La baie des Îles s'annonce bien avant le mouillage : des collines vert tendre, des voiliers à l'ancre et une lumière qui fait scintiller chaque crique. Les navires avancent lentement entre les caps boisés, et les ponts se remplissent tôt, car le décor du nord de la Nouvelle-Zélande se déguste dès l'approche. C'est ici que la nation elle-même est née, et l'escale marie comme nulle part ailleurs la douceur du paysage et le poids de l'histoire.
Un débarquement en douceur
Les navires jettent l'ancre dans la rade et les transbordeurs déposent la plupart des passagers au quai de Waitangi ; certaines compagnies proposent aussi une liaison directe vers Russell. La navette maritime demande une quinzaine de minutes et offre déjà un beau point de vue sur les mouillages. Dès le débarcadère, des kiosques d'information et d'excursions permettent d'organiser sa journée sur place, sans réservation préalable ; les activités les plus courues partent toutefois tôt, mieux vaut ne pas traîner. Prévoir une veste légère : le temps néo-zélandais change vite, et une averse passagère n'empêche jamais le soleil de revenir dans l'heure.
Waitangi, là où tout a commencé
À une dizaine de minutes de marche du quai s'étend le domaine du traité de Waitangi, l'un des lieux les plus chargés de sens du pays. C'est ici qu'en 1840 chefs maoris et représentants de la Couronne britannique ont signé le texte fondateur de la Nouvelle-Zélande moderne. On y observe la maison du traité, une immense pirogue de guerre cérémonielle et une maison de réunion sculptée dont chaque poteau raconte un ancêtre. Les guides maoris partagent leur lecture des lieux avec une générosité qui marque les visiteurs ; prévoir au moins deux heures pour saisir la portée du site, davantage si un spectacle culturel figure au programme.

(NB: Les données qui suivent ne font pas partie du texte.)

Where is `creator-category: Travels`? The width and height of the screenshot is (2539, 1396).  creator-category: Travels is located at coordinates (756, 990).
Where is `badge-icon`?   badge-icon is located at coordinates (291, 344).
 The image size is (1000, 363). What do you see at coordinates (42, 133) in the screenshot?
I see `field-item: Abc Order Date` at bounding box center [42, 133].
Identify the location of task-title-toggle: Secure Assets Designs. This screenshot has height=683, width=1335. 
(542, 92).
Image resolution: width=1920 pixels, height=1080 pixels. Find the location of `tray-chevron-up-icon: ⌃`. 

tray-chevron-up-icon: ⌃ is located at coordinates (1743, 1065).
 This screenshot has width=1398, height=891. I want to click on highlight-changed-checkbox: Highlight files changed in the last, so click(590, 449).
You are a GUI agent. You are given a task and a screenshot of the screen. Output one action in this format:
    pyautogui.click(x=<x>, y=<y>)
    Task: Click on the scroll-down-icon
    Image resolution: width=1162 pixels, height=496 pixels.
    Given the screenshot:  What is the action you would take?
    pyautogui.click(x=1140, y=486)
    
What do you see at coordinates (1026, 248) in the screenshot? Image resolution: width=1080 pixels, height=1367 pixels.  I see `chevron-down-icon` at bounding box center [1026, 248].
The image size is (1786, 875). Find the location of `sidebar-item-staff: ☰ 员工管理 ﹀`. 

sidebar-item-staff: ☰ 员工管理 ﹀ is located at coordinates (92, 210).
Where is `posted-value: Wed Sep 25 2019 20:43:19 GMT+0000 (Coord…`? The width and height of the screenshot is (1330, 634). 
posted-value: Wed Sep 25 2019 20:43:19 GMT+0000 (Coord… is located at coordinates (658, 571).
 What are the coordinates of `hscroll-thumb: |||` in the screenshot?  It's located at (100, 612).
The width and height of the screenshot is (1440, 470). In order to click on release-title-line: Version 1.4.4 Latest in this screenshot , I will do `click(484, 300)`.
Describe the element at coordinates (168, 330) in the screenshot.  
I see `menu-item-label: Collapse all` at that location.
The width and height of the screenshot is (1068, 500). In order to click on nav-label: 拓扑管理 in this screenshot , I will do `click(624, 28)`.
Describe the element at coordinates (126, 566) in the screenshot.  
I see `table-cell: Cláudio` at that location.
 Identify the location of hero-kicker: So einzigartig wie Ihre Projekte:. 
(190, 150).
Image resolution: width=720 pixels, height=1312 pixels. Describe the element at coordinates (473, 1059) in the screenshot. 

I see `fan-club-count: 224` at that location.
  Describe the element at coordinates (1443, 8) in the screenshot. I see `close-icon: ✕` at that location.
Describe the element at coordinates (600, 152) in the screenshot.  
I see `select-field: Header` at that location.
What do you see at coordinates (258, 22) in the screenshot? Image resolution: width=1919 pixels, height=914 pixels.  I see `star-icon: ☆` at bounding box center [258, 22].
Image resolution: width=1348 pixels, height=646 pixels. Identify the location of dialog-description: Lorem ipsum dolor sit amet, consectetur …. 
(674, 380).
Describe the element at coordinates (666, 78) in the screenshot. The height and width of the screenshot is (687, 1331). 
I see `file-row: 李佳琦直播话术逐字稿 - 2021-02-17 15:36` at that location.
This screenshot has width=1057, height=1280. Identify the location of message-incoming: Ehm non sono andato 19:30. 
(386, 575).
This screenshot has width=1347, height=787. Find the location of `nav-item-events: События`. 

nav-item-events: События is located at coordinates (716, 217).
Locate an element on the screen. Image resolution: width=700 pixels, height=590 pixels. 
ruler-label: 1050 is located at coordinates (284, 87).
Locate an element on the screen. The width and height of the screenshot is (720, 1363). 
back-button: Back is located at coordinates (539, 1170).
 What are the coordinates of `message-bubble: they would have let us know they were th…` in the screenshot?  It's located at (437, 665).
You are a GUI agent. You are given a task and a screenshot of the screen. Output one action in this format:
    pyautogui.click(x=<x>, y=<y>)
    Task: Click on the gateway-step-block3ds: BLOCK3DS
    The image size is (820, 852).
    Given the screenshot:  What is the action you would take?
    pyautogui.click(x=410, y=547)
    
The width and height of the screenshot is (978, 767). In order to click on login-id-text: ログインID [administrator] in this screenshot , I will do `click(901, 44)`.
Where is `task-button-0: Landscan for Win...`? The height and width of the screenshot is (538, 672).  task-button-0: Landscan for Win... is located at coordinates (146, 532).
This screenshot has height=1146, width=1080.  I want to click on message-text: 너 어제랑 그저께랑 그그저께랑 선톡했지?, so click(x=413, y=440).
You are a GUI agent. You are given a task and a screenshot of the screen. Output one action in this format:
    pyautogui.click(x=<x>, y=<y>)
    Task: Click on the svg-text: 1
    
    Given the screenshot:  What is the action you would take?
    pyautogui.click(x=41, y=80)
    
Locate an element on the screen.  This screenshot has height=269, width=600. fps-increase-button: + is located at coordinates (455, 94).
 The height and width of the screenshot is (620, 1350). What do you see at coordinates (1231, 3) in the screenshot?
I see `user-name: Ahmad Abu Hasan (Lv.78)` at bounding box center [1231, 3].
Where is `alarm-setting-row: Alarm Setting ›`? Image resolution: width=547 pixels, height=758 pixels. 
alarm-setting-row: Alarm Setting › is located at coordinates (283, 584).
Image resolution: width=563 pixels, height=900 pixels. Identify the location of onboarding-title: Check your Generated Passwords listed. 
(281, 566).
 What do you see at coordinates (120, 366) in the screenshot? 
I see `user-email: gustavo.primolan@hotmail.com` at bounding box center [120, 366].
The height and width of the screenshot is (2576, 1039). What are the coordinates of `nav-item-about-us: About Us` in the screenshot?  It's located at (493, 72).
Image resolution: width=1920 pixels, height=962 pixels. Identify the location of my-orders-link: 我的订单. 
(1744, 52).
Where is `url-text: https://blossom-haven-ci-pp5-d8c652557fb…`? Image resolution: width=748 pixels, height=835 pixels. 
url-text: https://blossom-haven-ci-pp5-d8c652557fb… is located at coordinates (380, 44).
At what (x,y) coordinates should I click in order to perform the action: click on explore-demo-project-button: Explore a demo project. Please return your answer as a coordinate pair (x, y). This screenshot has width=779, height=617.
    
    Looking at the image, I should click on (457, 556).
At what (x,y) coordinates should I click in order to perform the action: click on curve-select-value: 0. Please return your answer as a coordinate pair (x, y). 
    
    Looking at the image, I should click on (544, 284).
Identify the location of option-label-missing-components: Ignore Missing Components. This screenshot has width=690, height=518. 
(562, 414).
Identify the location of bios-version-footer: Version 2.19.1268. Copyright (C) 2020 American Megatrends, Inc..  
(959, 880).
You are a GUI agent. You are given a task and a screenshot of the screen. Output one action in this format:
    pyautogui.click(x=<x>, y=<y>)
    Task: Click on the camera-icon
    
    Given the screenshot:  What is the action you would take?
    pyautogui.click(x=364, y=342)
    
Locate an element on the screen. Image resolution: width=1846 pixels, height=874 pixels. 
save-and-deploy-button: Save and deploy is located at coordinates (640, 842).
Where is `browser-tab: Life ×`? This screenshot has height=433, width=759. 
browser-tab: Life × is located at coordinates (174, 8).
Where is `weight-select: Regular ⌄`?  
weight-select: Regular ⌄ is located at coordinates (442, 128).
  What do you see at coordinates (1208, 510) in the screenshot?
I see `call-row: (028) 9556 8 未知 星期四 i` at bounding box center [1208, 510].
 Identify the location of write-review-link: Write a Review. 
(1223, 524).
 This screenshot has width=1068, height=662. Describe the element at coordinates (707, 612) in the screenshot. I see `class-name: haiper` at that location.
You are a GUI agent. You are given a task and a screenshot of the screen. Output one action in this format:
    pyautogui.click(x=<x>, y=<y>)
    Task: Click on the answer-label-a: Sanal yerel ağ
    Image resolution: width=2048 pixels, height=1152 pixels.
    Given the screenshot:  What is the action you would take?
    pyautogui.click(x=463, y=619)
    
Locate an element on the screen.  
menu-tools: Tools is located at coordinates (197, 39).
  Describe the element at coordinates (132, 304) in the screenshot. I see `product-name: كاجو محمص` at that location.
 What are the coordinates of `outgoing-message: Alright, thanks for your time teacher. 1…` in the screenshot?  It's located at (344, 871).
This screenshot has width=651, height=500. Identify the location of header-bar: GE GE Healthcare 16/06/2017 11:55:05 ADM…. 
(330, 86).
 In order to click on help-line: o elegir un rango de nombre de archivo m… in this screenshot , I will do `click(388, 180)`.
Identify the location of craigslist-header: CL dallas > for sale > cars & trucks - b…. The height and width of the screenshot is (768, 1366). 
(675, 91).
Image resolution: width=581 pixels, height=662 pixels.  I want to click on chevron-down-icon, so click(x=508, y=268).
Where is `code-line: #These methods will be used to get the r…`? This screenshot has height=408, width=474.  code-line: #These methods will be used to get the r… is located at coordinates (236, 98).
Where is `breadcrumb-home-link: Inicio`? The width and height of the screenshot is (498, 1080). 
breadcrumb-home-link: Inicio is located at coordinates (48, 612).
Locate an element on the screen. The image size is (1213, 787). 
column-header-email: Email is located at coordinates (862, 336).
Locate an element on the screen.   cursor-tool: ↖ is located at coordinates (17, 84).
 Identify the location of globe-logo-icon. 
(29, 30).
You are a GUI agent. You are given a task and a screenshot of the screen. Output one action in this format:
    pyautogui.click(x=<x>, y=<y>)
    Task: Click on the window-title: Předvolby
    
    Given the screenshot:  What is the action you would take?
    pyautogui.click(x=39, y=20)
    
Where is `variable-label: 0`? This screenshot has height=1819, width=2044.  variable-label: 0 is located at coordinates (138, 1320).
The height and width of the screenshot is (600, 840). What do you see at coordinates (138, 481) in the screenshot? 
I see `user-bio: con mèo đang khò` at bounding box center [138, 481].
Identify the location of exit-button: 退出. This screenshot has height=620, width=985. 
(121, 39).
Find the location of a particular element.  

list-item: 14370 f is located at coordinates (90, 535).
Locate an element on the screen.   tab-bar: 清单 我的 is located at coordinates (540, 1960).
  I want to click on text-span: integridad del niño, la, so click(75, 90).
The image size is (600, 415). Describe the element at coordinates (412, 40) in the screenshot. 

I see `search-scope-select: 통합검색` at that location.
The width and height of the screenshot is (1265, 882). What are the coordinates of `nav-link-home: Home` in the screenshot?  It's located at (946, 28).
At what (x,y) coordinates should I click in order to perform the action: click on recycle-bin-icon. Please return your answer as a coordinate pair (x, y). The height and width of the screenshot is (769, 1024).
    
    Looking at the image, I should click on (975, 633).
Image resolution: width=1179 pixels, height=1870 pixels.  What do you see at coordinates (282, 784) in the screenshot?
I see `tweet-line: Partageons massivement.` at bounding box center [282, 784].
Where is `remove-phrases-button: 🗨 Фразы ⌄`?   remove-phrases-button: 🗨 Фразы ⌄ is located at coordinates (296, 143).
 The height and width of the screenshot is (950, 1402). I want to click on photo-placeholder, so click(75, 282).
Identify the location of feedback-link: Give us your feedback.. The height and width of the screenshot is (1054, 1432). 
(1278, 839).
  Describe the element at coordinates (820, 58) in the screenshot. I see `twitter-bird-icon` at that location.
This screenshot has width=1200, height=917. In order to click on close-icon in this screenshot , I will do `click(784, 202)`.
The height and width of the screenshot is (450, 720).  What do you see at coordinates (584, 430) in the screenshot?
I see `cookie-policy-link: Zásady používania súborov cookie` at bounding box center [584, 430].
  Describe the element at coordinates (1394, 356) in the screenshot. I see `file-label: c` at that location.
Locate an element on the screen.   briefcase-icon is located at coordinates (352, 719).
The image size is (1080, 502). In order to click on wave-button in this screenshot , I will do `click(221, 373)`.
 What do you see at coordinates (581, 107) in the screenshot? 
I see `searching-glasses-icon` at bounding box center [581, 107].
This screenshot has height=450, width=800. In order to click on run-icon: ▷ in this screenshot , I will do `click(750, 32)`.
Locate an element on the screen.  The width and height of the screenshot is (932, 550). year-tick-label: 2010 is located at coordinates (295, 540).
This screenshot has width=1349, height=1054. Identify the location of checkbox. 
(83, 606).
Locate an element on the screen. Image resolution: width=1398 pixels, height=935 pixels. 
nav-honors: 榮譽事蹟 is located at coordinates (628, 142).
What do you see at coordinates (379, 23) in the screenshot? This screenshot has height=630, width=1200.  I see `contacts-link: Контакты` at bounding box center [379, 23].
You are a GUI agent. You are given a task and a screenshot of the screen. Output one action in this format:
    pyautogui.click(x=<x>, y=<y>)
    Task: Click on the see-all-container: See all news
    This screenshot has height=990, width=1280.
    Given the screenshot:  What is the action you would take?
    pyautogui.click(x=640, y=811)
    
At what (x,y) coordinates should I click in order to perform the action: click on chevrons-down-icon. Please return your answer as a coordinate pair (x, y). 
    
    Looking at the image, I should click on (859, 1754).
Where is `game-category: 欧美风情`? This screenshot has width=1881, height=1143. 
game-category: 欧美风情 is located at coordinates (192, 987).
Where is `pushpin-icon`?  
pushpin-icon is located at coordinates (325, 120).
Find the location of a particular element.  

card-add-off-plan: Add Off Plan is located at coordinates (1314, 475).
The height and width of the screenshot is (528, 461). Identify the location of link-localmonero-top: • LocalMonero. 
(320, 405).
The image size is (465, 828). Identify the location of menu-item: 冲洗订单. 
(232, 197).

Paihia et les chutes Haruru
Des navettes relient le quai à Paihia, la petite station balnéaire voisine, à environ deux kilomètres. Boutiques, cafés et plages s'y succèdent le long du rivage, entre les pohutukawas qui fleurissent rouge en décembre, et les terrasses face aux îles invitent à un poisson grillé ou à un cornet de crème glacée au rythme local, c'est-à-dire sans se presser. Les marcheurs pousseront jusqu'aux chutes Haruru, à quelque six kilomètres, où l'eau tombe en fer à cheval dans un bassin bordé de fougères — une forme rare qui vaut l'effort.
Russell, l'ancien repaire des baleiniers
Depuis Paihia, un traversier franchit la rade en une quinzaine de minutes vers Russell. Difficile d'imaginer que ce village aux villas coloniales fleuries fut au XIXe siècle un port baleinier à la réputation sulfureuse. On y flâne aujourd'hui entre le bord de l'eau, les galeries et la mission Pompallier, une maison de terre crue où des missionnaires catholiques français imprimaient des ouvrages en langue maorie. La promenade se termine bien autour d'un café, à une table tournée vers les voiliers.
Prendre le large
La baie compte des dizaines d'îles et d'îlots, et plusieurs excursions en bateau partent directement des quais. La plus courue file jusqu'au cap Brett et à son célèbre rocher percé, que les vedettes traversent quand la houle le permet. Dauphins et oiseaux marins accompagnent souvent la sortie, et les capitaines prennent le temps de couper les moteurs quand une rencontre se présente. Ceux qui préfèrent la terre ferme trouveront des sentiers côtiers avec vues plongeantes sur les mouillages et les plages désertes.
Au retour, depuis le pont du transbordeur, la baie déploie une dernière fois ses collines et ses voiles blanches. On comprend alors pourquoi les Maoris, puis les baleiniers, puis les plaisanciers du monde entier ont choisi cet abri : certaines rades ne se contentent pas d'accueillir les navires, elles les retiennent.